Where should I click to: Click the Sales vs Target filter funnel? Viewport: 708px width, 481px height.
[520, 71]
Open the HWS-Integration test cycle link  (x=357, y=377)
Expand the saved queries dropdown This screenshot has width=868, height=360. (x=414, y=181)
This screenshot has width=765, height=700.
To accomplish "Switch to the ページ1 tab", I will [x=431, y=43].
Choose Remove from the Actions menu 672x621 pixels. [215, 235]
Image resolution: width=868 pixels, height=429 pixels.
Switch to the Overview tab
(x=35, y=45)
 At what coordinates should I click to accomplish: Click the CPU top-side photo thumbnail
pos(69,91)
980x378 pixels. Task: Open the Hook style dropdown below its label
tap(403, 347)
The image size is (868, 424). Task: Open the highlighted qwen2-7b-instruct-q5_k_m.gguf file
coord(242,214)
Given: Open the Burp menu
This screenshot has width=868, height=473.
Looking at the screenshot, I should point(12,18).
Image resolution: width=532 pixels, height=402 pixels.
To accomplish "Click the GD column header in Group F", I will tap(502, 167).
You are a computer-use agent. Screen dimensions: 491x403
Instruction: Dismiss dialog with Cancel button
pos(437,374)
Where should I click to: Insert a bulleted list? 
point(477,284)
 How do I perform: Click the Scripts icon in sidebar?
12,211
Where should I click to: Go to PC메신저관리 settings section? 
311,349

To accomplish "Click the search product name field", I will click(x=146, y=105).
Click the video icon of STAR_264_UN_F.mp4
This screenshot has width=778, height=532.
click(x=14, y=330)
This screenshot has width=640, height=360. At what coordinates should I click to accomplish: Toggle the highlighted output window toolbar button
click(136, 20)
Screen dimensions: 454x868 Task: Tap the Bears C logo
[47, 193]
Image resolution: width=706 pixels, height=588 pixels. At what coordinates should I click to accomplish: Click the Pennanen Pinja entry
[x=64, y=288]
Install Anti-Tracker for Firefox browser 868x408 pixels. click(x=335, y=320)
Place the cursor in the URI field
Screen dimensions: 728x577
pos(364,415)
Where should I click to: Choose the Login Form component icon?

□ □ □ □ □

What lines in the entries above include the string "menu"? Return each one.

WRITTEN RESPONSE:
Choose Remove from the Actions menu 672x621 pixels. [215, 235]
Given: Open the Burp menu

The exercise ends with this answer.